Michael Patrick didn’t intend to retire at age 62. After 32 years at the DNR, the Local 880 member still loved the work he did to protect and build the state’s fisheries.
But when he was diagnosed with cancer in 2001, he decided that if he was going to spend his days outdoors, it wasn’t going to be working. Thanks to the Rule of 90, he was eligible. Thanks to his union-negotiated pension, he was able to swing it financially.
“Without that, I couldn’t have done it,” Patrick says. “I feel fortunate, personally.”
Dennis Kohlgraf’s story is similar. He has 36 years at MnDOT, mostly as a highway maintenance worker – plowing snow, patching potholes, marking pavement. But now he has health issues. So he’s retiring this year, at age 63.
“I decided to spoil the grandkids,” he says. He lists a garden, a model railroad layout and other projects on which he expects to have plenty of young helpers. But without a state pension to rely on, combined with deferred compensation he can tap to pay health-insurance premiums, he could not have called it quits. “I could not retire. I don’t know how I’d make it,” Kohlgraf says.

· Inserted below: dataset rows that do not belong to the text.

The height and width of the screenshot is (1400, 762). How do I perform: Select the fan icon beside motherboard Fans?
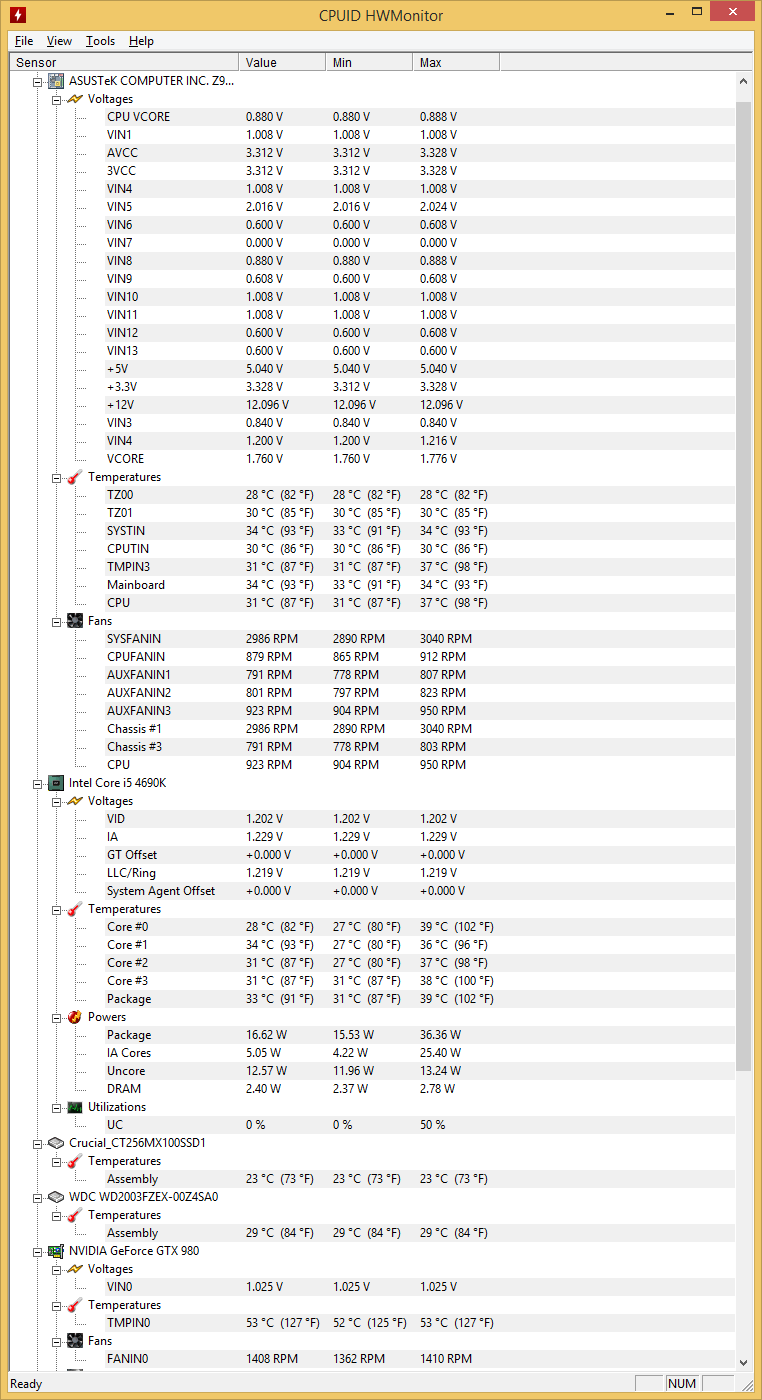tap(75, 621)
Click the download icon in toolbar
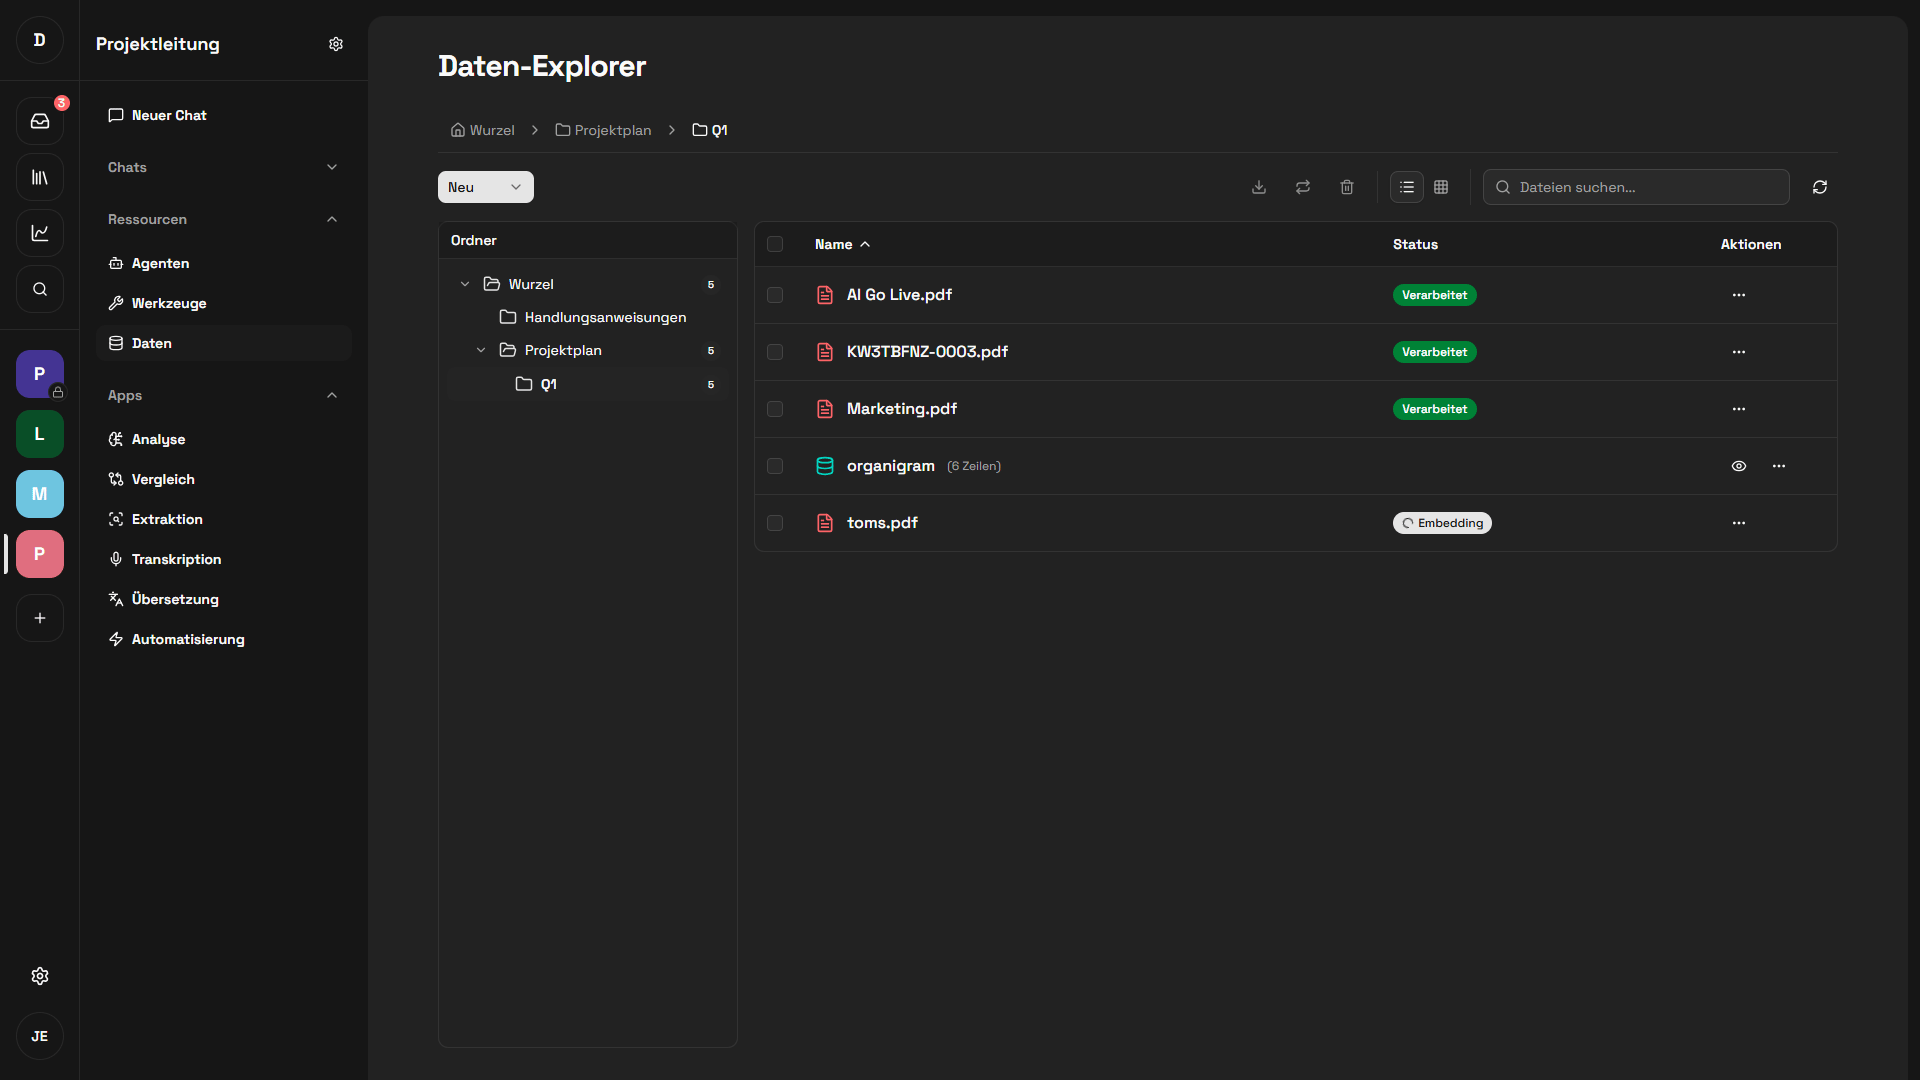The image size is (1920, 1080). tap(1259, 187)
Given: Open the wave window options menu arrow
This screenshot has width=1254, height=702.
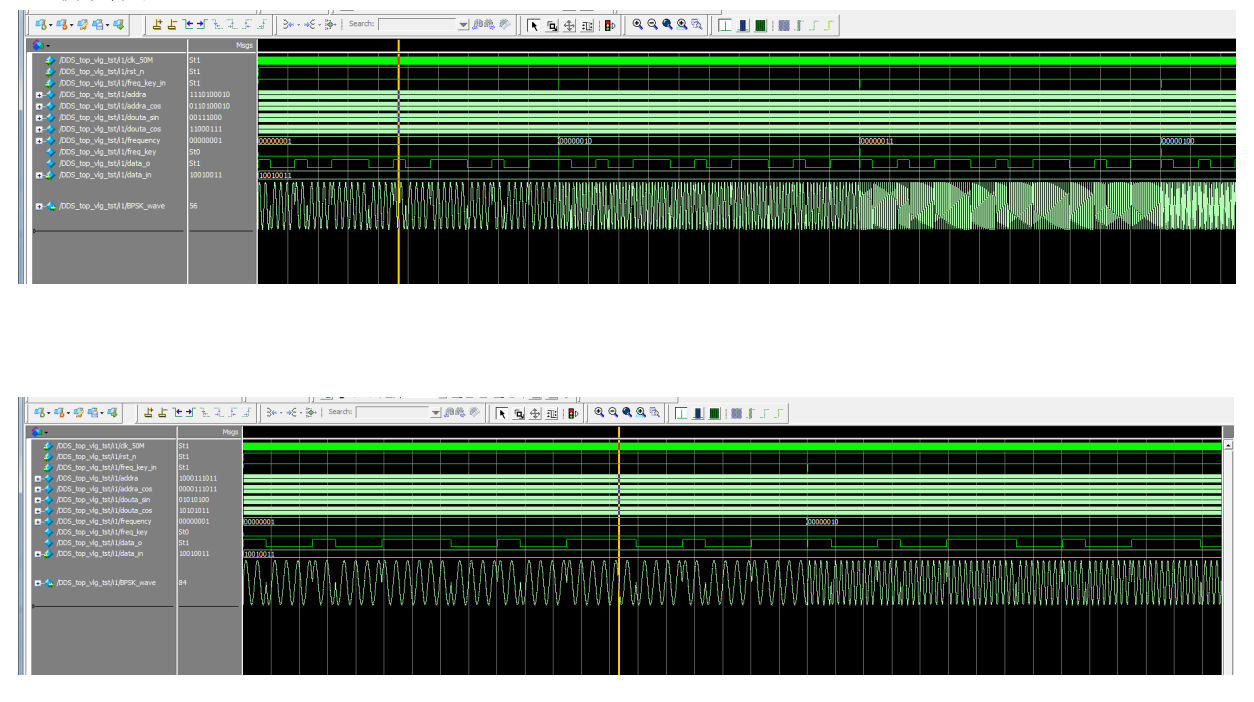Looking at the screenshot, I should tap(48, 46).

Kohlgraf and Patrick are just two of the thousands of public employees able to retire when they need to – or want to – thanks to their defined-benefit pension. That pension is especially crucial for workers who retire early, before they’re eligible for Social Security.
Enriching themselves, their families, their communities
With a pension as a foundation, public employees quietly give back to their communities – as grandparents, customers, entrepreneurs, volunteers. Ninety-two percent of them stay in Minnesota. “When I won’t have to get out and plow at 2 or 3 in the morning,” Kohlgraf jokes, “winters won’t be so hard.”
Janice Blegen, of Local 2822, is typical. She retired in 1988 after 34 years as a clerical employee in Hennepin County. She now lives with her daughter in Fridley – in part so she can watch her grandchildren when their mother is working. “I’m here for the kids,” Blegen says. “It’s like raising a second family.”
In her free time, Blegen pursues her first love – music. She sings with two groups that perform at churches, senior citizen events and the like.
Kathy Schlangen, a member of Local 2829, retired this year at age 57, so she can “finally pursue things of interest to me, while I’m still young enough.” She plans to start her own arts-related business. Her pension is giving her the financial stability to get started.
Patrick runs his own business, too – Northwoods Archery in Deerwood, which he started 30 years ago. It gives him a great excuse to enjoy the outdoors – and to teach his 12 grandchildren to hunt.
Patrick is active in his local Lions Club and the local chapter of the National Wild Turkey Federation, which buys habitat, plants trees, and works with youth. And, every Wednesday, Patrick drives dialysis patients to Brainerd for treatment.
A modest, package deal
For the most part, retirees say, their pension gives them a decent life – once they can combine it with Social Security. But retirement is hardly the lush life critics like to imagine. Public-employee pensions are modest: The typical AFSCME retiree receives about $13,000 a year.
To make ends meet, Blegen worked part-time for years after she officially retired. For extra pocket money, Patrick occasionally does night janitor work; his wife, Eileen, cleans cabins.
“There’s no way you can do it with state retirement alone,” says Con Johnson, a MnDOT worker from Local 605 who retired in 2007 after 35 years. “I have some friends who tried it: They hit the Rule of 90 and said, ‘I’m done.’ They quit – and they had a real tough time.”